The Hardest Logic Puzzle Ever

What Is The Name of This Book?George Boolos published a form of this puzzle in 1996, boldly naming it the Hardest Logic Puzzle Ever, and many who try it agree that it deserves that title. This presentation of the puzzle includes some clarifications by later authors, and places the puzzle in the same world as the previous Knights and Knaves puzzles. If you have not yet solved those puzzles, do that first. Although this puzzle is very difficult, when you have solved all the Knights and Knaves puzzles, you have all the tools necessary to solve this one. Other Knights and Knaves puzzles can be found in Raymond Smullyan’s book, What is the Name of This Book?.

Three Knights or Knaves

You are on an island inhabited by three types of people: knights, who only tell the truth; knaves, who only lie; and spies, who may either tell the truth or lie. In addition, the words for Yes and No on this island are Ja and Da, but you do not know which word means Yes and which word means No.

You encounter three people: Red, Blue and Green. One is a knight, one is a knave, and one is a spy, but you do not know which is which. You are permitted to ask three yes-or-no questions. Each question must be asked of exactly one of the inhabitants, but you may direct two or all three of the questions to one person if you like. What question you ask, and of whom, may depend on the answer to a previous question. The spy will have no strategy and whether he answers Ja or Da should be thought of as random. You must learn the identities of Red, Blue and Green. What three questions will you ask?

Clarifications:

  • The spy’s behavior is completely random and should be thought of as a coin flipping in his head: if it comes up heads, he says Ja, and if it comes up tails, he says Da.
  • You are not permitted to ask potentially unanswerable questions. For instance, questions about whether an inhabitant would answer a question in the same way the spy would answer it, cannot be answered by the knight or the knave, as the spy’s behavior is unpredictable. Therefore such questions are invalid in this conception of the puzzle.

An Answer

See Answer
There are multiple ways of arriving at a solution to this puzzle. A form of the following was proposed by Brian Labern and Landon Labern. A first step is to identify an inhabitant who is not the spy, so that the answers received are meaningful rather than random. You will use the reasoning from previous knights-and-knaves puzzles.

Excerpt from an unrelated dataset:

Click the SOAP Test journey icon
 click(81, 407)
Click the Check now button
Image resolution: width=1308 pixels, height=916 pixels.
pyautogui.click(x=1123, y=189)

For your first question, ask Red, “If I asked you if Blue is the spy, would you say Ja?” If Red answers Ja, then either Red is the spy and answering randomly, or Blue is the spy. Either way, Green is not the spy. If Red answers Da, then either Red is the spy and answering randomly, or Blue is not the spy. Either way, Blue is not the spy.

Having identified an inhabitant who is not the spy, ask that inhabitant, “If I asked you if you were the knave, would you say Ja?” If the answer is Ja, that person is the knave. If the answer is Da, that person is the knight.

For your last question, ask the same islander, “If I asked you if Red is the spy, would you say Ja?” If the answer is Ja, then Red is the spy. If the answer is Da, then the spy is the islander you have not yet spoken to. The remaining islander is whichever type of inhabitant has not been identified.